The existing coverage is computed first as this makes the test generation stage faster. Optionally, the change in coverage after the tests have been written can be calculated. By default, the plugin will compute the change in coverage, but this can be turned off via the Compute Changes in Coverage tick-box in the Coverage tab in Preferences/Settings.

If the Compute Changes in Coverage feature is enabled, then once the tests have been written (and the coverage tool re-run), markers will appear in the gutter of the editor to indicate changes in coverage.

Coverage Runners:

IntelliJ Coverage Runner

The IntelliJ IDE has the capability to calculate coverage out-of-the-box. If the IntelliJ coverage engine is selected in the plugin preferences, Diffblue Cover will automatically produce a Run configuration to run the relevant tests when you request an analysis. All tests within the selected module will be run. During analysis, you will notice that the IntelliJ coverage UI is displayed. This may occur twice if you have requested that coverage change is computed.


To use JaCoCo as your project’s coverage provider, ensure your project is configured to be able to run the JaCoCo Maven plugin from the command line.

You can test whether your project is configured to run JaCoCo by running the following command from your terminal in your project root directory:

mvn org.jacoco:jacoco-maven-plugin:prepare-agent test -fn

If your project can run the above command, you will be able to see project coverage marking in your IDE editor window.

Coverage Marking

When invoking Write Tests from the Diffblue Cover IntelliJ Plugin, the following steps are performed (steps three and four will only be run if the Compute Changes in Coverage option is selected via Preferences/Settings):

1) The Diffblue Cover Plugin will run your coverage provider before beginning analysis.

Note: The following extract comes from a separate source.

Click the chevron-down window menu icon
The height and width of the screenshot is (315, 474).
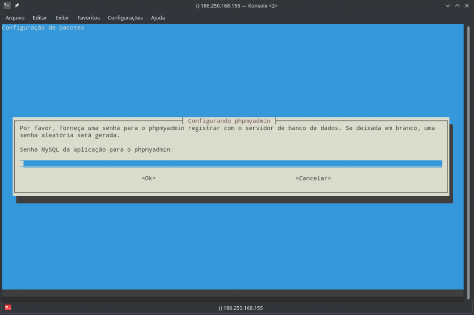pyautogui.click(x=447, y=6)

2) It will then write tests for your requested method, class, or package.

3) It will then run your coverage provider a second time.

4) A comparison between existing and new coverage is calculated and published to the UI.

This comparison will be marked in your IDE Editor window, with each line having four possible states existing, new, and uncovered (or unknown).

existing refers to lines that were previously covered by existing unit tests. These lines are marked with a green dot by default.

new refers to lines that are now covered by Diffblue Cover unit tests. These lines are marked with a blue dot by default.

uncovered refers to lines that were not covered either before or after a Diffblue Cover analysis. These lines are marked with a grey dot by default.

unknown refers to any line that is not coverable, such as lines that are empty or contain only syntactical elements. It also refers to any lines for which a coverage status could not be determined. These lines are not marked by default.

Note: colors for any coverage state can be changed in the Diffblue Cover plugin preferences. This can be accessed via Tools -> Diffblue Cover -> Coverage under Preferences/Settings.

Run Write Tests again on the same method and any previously blue dots will change to green, signalling that they are now known to be existing coverage.

Right-clicking on any of the coverage dots will remove them from all of the files.

Known Issues

Duplicate Tests Generated

When using JaCoCo (either via the built-in coverage engine or by configuring the IntelliJ coverage runner) or the IntelliJ coverage runner in Tracing mode, there’s a chance of duplicate tests being generated.

Internally, partially covered lines are treated as uncovered when setting the exclude lines. Both these modes (JaCoCo or IntelliJ in Tracing mode) produce these partially covered lines.

This manifests itself in cases like this:

public class Foo {
  public boolean simple(final int value) {
    if (value > 5) {
      return true;
    } else {
      return false;

With a test that looks like this:

public class TestFoo {
  public void testSimple() {
    Assert.assertTrue(new Foo().simple(6));

The if statement is partially covered and so will generate test cases for both branches despite one of the branches already being covered.